Implications for manufacturers and logistics leaders

  • From bespoke to platform: Shift your automation roadmap to favor reusable building blocks over single-use integrations.
  • Data advantage: The OS that captures real production data wins. Build a stance on data ownership, retention, and model fine-tuning rights now.
  • Vendor strategy: Reduce lock-in with multi-vendor hardware support and API-first contracts.
  • Workforce design: Upskill operators into "robotic process owners" who configure cells instead of writing code.
  • Security and safety: Clarify on-prem, edge, and cloud boundaries; validate functional safety standards and audit trails for regulated environments.

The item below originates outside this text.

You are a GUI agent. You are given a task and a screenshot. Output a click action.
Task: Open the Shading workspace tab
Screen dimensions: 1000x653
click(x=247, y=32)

How to evaluate Intrinsic (and peers) this quarter

  • Hardware coverage across your installed base (FANUC, Universal Robots, KUKA) and future purchases.
  • Cycle time, first-pass yield, and changeover time versus your current cells.
  • Integration with PLCs, MES, and ERP. Availability of managed connectors and SDKs.
  • Deployment model (on-prem/edge/cloud), latency, offline modes, and failover behavior.
  • Licensing and TCO: per-robot, per-cell, or usage-based; upgrade cadence and model-inference costs.
  • Data policy: who owns production data, how it's used to train models, and opt-out options.
  • Safety certifications, auditability, and compliance documentation.
  • Service model and SLAs: installation, tuning, retraining, and 24/7 support.
  • Roadmap for Gemini Robotics/ER in high-precision tasks, plus reference deployments.

90-day action plan

  • Weeks 1-2: Form a cross-functional cell (Ops, IT/OT, Safety, Finance). Define three priority use cases with clear ROI levers (assembly, kitting, quality).
  • Weeks 3-4: Vendor briefings and sandbox trials of Flowstate-style tooling. Validate hardware compatibility and data policies.
  • Weeks 5-8: Run a pilot on one station with measurable baselines. Target fast wins: changeovers, reduced programming time, scrap reduction.
  • Weeks 9-12: Build the business case and 12-18 month rollout plan. Lock integration principles and a standards-first procurement policy.

KPIs to track

  • Cycle time per station and takt variance
  • First-pass yield and rework rate
  • Changeover time and schedule adherence
  • OEE impact and unplanned downtime
  • Programming hours saved per deployment
  • Time-to-commission new tasks/cells
  • Safety incidents and near-miss counts

Risks and watch items

  • Over-reliance on a single OS provider; keep an exit path and open standards where possible.
  • Edge-case brittleness in real environments; budget for ongoing tuning.
  • Hidden inference and data egress costs; model updates that change performance profiles.
  • Talent gap at the OT/AI boundary; invest in training and clear ownership.
  • Regulatory and customer audit demands on data, safety, and traceability.

Bottom line

Google is turning robotics into a software platform play. Intrinsic as the "Android of robotics" is more than a slogan-it's a distribution and developer strategy built to compress costs and time-to-value across factories and warehouses.

If you operate complex lines, run a structured pilot this quarter. The companies that standardize on a flexible robotics OS early will move faster, spend less on integration, and compound learning across sites.